**РАБОЧИЕ ЗАДАНИЯ:**
A - Что, согласно фрагменту страницы, Горемыкин намерен делать при нынешнем положении вместо того, чтобы подать прошение об отставке?
B - Перескажите в виде краткого списка абзац фрагмента страницы, начинающийся словами «Глубокой горечью звучитъ», сохранив его основные факты.

**ФРАГМЕНТ СТРАНИЦЫ:**
******************************

На очереди ударъ со стороны С. Д. Сазонова: «Какъ министръ иностранныхъ дѣлъ, я долженъ предупредить Государя Императора, что я не въ состояніи вести внѣшнюю политику и сохранять цѣлость союза при внутренней неразберихѣ. Я обязанъ сказать, что этотъ союзъ для насъ драгоцѣненъ, ибо безъ него мы быстро погибнемъ, и уже давно погибли бы. Я долженъ сказать, что надо для этого открыто вступить на путь той или иной политики и неуклонно по нему слѣдовать» (стр. 93).

Глубокой горечью звучитъ отвѣтъ престарѣлаго Горемыкина: «Скажите также Его Величеству, что для этого надо убрать Горемыкина. Я неоднократно просилъ Его Величество перенести отвѣтственность съ моихъ старыхъ на болѣе молодыя плечи. Еще вчера я повторилъ Государю, что поклонюсь низко тому, кто замѣнитъ меня на трудномъ посту. Но при нынѣшнемъ положеніи я самъ прошенія объ отставкѣ не подамъ, и буду стоять около Царя, пока Онъ самъ не признаетъ нужнымъ меня уволить» (стр. 94). На возраженія другихъ министровъ, Горемыкинъ добавляетъ: «Сущность нашей бесѣды сводится къ тому, что моя точка зрѣнія архаическая и вредная для дѣла. Сдѣлайте одолженіе, убѣдите Его Императорское Величество меня убрать. Но отъ своего пониманія долга служенія своему Царю — Помазаннику Божіему — я отступить не могу. Поздно мнѣ на порогѣ могилы мѣнять свои убѣжденія» (стр. 94).

******************************

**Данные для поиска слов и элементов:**
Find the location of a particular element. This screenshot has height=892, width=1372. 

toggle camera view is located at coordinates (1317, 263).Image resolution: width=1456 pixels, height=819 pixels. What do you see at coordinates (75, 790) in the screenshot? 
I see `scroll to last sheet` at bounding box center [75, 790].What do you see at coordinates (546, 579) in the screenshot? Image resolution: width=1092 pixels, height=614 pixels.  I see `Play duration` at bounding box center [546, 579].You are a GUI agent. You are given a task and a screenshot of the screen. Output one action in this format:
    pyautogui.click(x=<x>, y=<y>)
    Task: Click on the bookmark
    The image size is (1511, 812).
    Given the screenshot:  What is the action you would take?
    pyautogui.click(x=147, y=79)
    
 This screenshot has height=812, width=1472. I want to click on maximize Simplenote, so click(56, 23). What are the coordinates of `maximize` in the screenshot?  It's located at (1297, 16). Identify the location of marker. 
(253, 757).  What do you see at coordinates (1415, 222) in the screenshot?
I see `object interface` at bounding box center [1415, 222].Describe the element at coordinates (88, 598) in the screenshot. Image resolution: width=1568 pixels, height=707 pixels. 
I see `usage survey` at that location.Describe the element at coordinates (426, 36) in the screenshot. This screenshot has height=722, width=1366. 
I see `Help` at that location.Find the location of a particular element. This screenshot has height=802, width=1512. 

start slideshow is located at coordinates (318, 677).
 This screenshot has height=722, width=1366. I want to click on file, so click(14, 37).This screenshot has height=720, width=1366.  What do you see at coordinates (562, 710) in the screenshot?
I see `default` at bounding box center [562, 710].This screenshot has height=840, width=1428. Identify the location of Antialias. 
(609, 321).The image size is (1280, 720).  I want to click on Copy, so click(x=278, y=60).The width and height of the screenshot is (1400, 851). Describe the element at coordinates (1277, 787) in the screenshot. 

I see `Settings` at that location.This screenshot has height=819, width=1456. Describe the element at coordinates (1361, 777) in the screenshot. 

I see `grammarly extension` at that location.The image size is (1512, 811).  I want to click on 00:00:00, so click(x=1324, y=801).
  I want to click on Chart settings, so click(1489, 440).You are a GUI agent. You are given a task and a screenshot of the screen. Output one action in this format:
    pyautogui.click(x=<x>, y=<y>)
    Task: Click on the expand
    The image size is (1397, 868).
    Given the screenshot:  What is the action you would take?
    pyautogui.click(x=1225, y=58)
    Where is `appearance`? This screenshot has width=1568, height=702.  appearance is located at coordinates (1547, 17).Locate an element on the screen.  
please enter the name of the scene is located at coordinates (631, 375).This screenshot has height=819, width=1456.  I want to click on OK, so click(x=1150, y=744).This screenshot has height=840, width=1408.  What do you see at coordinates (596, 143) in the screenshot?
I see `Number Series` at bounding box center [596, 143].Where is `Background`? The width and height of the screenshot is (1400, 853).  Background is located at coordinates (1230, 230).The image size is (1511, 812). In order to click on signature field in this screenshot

******************************

**РЕШЕНИЯ ЗАДАНИЙ:**
A - Стоять около Царя, пока тот сам не признает нужным его уволить.

B -
- Горемыкин предлагает передать Государю, что для этого надо убрать самого Горемыкина.
- Он не раз просил Государя переложить ответственность с его старых плеч на более молодые, а накануне повторил, что низко поклонится тому, кто его заменит.
- При нынешнем положении он сам прошения об отставке не подаст и будет стоять около Царя, пока тот не решит его уволить.
- На возражения министров он отвечает, что его точку зрения считают архаической и вредной для дела, и просит убедить Императора его убрать.
- От своего понимания долга служения Царю как Помазаннику Божию он отступить не может: на пороге могилы менять убеждения ему поздно.